ERMENİ SÜRGÜNÜ
ALMAN TAVSİYESİ
Kerem
Çalışkan (Prof. Dr. İlber Ortaylı ile röportaj)
Prof. Ortaylı
Ermenilerden özür kampanyasına karşı çıkarak “özür devletten devlete olur”
dedi. Ortaylı “Ermeni tehciri (sürgünü) olayını, Sarıkamış sonrası, cephe
gerisini temizlemek için ALMAN GENELKURMAYI’NIN TAVSİYE ETTİĞİNİ” söyledi.
Tarihçi Prof. İlber
Ortaylı, bir grup yazar ve akademisyenin Ermenilerden özür dileme girişimi
konusunda “Böyle özür olmaz, özür devletten devlete olur” dedi. Halen müdürlük
görevini sürdürdüğü Topkapı Müzesi’nde sorularımızı yanıtlayan Ortaylı, Ermeni
sürgününü o sırada askeri gerekçelerle Alman Genelkurmayı’nın tavsiye ettiği
görüşünü vurguladı. Ortaylı 35 yıldır bu konu gündemde olmasına rağmen,
Türkiye’nin Ermenice bilen konusuna hâkim Ermeni uzmanı yetiştirmemesini de
“ağır bir ihmal” olarak niteledi.
Prof. Ortaylı bu
konudaki sorularımızı şöyle yanıtladı:
-Sayın Ortaylı, bir
grubun Ermenilerden özür girişimi hakkında ne diyorsunuz?
Ortaylı- Özür devletten
devlete konuşulacak iştir. Bir takım adamların kendilerini milletin temsilcisi
yerine koymaları geçerliliği olan bir işlem değildir. Ermeni devleti ile
görüşülür bu işler. Diasporadaki bazı Ermenilerle, buradaki adamların
yaptıkları işler kimseyi ilgilendirmiyor. Ermenistan var ortada, bunu
onunla konuşacaksın. Ermenistan’la temas olursa öyle başlar bu işler. Devletler
tartışır böyle işleri. Ayağa düşecek konular değil bunlar. Ayağa düşerse ne olur?

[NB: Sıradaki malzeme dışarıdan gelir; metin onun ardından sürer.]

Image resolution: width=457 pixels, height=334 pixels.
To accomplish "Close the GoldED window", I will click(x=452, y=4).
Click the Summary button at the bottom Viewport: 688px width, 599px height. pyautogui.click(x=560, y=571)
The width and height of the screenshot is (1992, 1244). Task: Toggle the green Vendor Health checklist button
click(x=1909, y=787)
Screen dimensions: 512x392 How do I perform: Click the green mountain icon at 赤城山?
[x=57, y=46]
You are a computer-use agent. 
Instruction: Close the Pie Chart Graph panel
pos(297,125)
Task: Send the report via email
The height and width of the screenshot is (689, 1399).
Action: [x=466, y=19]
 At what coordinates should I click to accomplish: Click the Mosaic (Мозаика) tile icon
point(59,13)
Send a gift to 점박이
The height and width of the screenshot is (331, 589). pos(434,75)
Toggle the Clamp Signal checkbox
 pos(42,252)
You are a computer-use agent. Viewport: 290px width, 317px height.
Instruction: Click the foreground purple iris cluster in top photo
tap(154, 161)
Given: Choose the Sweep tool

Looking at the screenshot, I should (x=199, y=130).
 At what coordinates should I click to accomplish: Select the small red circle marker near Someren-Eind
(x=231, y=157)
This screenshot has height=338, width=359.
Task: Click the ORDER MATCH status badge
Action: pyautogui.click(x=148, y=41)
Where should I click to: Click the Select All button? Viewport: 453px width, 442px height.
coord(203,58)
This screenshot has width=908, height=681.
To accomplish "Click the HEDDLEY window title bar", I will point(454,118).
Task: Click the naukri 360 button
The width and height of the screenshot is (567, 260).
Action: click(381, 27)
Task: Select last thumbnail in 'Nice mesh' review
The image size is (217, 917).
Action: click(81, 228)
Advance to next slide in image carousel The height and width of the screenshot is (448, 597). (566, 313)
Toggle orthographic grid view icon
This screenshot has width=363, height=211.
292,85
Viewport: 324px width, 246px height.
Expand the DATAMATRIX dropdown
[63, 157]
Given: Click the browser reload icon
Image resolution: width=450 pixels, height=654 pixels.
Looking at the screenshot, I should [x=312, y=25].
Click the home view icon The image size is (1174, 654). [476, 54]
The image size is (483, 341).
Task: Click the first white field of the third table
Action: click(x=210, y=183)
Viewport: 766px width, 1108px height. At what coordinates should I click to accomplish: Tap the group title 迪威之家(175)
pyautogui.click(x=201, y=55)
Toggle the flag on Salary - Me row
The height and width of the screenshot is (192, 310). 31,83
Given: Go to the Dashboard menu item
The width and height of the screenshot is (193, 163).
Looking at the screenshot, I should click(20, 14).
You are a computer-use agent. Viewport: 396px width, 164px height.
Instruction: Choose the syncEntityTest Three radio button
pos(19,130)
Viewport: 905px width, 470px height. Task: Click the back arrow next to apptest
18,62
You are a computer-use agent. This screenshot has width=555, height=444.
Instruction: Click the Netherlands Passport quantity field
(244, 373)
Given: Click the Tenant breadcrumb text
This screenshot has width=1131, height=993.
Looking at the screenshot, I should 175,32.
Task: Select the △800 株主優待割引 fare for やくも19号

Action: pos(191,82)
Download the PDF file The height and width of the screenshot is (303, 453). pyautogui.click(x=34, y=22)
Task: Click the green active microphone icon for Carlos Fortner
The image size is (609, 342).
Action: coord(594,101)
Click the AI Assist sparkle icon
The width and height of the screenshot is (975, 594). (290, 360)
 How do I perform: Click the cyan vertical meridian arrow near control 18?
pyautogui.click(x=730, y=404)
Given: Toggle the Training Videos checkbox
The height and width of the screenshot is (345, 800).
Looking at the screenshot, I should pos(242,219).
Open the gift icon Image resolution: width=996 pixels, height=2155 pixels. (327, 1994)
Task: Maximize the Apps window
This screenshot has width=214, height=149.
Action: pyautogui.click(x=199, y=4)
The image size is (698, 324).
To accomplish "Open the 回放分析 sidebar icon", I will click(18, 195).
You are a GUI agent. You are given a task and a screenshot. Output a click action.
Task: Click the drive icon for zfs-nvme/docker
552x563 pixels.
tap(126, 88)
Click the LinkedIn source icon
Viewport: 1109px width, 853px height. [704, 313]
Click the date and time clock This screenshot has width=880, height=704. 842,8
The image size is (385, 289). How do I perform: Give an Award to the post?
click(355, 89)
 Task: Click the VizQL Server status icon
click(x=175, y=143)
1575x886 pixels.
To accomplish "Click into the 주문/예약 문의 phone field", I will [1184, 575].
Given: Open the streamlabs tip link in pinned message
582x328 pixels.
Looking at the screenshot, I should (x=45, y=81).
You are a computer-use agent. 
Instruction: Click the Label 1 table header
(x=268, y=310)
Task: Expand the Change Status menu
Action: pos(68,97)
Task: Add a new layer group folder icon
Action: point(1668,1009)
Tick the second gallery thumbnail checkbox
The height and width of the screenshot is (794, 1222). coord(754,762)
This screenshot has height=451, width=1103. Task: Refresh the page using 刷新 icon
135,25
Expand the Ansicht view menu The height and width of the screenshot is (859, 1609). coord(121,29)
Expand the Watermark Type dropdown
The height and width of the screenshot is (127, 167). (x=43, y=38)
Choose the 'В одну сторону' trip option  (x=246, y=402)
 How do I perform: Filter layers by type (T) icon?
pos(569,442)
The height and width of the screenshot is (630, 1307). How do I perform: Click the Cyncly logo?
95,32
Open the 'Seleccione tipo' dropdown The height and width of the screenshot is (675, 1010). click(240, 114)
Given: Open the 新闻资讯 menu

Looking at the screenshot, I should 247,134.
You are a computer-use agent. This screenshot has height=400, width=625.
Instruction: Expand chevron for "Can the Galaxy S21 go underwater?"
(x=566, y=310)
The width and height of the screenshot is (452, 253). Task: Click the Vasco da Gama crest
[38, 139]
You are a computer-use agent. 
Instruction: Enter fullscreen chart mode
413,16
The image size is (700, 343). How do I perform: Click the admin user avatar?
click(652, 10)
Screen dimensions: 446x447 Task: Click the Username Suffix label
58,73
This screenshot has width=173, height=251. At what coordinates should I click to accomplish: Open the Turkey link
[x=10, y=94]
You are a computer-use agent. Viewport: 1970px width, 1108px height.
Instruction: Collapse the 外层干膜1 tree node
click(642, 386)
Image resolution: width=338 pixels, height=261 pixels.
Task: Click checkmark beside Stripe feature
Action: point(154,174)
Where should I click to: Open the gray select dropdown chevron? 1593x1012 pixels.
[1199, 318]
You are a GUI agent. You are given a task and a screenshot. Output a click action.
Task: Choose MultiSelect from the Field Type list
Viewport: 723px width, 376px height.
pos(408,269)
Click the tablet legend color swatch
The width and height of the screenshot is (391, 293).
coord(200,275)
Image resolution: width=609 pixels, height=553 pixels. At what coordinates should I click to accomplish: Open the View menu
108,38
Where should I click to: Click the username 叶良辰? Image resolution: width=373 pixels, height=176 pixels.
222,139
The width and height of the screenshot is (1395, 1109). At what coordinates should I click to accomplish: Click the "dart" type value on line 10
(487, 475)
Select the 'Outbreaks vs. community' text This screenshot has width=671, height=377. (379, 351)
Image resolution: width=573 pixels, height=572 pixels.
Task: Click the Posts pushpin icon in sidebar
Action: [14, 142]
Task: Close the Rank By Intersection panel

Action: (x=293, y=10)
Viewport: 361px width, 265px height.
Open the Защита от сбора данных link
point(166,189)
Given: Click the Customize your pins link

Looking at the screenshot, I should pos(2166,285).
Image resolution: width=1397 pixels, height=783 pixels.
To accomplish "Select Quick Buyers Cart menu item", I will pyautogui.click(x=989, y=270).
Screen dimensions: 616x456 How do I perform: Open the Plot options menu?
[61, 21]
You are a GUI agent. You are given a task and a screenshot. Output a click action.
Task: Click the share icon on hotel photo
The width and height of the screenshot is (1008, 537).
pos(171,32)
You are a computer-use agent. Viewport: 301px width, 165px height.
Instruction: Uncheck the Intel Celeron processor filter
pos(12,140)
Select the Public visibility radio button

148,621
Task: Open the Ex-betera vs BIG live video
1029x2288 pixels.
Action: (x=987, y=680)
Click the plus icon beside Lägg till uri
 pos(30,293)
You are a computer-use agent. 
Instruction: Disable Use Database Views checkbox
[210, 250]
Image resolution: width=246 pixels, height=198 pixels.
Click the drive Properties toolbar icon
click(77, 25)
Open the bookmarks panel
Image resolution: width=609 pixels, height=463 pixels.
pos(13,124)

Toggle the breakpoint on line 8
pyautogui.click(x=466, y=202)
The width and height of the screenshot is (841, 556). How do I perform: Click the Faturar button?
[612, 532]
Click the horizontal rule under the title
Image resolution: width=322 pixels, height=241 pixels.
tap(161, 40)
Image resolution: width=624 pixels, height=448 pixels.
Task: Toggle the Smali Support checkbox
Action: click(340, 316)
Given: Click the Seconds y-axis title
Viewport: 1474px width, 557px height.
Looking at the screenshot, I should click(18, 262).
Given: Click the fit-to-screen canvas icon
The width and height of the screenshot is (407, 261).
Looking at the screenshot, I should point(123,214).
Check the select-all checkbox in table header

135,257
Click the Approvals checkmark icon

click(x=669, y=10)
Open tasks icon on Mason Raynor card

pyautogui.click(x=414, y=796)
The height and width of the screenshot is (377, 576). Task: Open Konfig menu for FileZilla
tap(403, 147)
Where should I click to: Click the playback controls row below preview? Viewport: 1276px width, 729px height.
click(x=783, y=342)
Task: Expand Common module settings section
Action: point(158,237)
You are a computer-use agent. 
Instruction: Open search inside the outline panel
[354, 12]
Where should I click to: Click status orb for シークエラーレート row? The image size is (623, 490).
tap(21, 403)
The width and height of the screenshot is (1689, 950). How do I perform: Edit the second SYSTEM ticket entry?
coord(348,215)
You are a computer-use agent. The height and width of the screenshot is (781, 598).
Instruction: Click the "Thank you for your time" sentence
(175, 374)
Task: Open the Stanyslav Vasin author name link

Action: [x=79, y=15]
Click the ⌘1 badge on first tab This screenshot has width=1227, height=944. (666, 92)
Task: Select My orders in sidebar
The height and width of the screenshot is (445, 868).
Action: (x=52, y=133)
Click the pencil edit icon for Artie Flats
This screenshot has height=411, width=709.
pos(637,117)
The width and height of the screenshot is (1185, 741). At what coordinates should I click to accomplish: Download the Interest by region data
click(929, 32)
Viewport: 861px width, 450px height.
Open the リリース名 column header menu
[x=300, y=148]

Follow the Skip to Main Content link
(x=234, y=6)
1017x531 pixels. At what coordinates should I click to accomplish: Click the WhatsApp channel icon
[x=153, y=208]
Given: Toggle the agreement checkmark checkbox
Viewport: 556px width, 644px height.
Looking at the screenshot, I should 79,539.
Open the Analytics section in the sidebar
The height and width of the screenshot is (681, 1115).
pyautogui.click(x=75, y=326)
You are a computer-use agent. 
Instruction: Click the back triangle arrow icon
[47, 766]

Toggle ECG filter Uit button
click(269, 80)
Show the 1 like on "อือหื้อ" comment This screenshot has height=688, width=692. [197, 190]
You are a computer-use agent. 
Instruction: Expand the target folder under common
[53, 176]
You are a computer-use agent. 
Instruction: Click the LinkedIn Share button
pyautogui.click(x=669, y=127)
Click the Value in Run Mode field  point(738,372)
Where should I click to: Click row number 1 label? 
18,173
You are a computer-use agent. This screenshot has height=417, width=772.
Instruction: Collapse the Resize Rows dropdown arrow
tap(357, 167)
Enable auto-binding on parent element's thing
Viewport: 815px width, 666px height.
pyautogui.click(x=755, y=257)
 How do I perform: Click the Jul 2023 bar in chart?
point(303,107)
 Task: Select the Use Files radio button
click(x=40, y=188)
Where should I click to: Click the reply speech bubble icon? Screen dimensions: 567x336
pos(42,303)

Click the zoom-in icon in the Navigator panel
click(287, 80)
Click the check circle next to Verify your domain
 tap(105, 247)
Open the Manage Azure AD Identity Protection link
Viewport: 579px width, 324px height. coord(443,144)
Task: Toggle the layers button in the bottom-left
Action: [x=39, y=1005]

Hiçbir netice alınmadığı gibi, insanlar birbirine düşman olurlar. Kutuplaşma da
artar.
-Peki bu özür işine
girişenlerin amacı nedir sizce?
Ortaylı- Onların
problemleri ayrı. O beni ilgilendirmiyor. ne istiyorlar bilmem. Onların hangi
tutku ile hareket ettiğini bilemem. Ama işte kalkıp da TANER AKÇAM’IN KİTABI
demesinler. Onu gerekçe göstermesinler. O kitabın BİLİMSEL BİR TARAFI YOK.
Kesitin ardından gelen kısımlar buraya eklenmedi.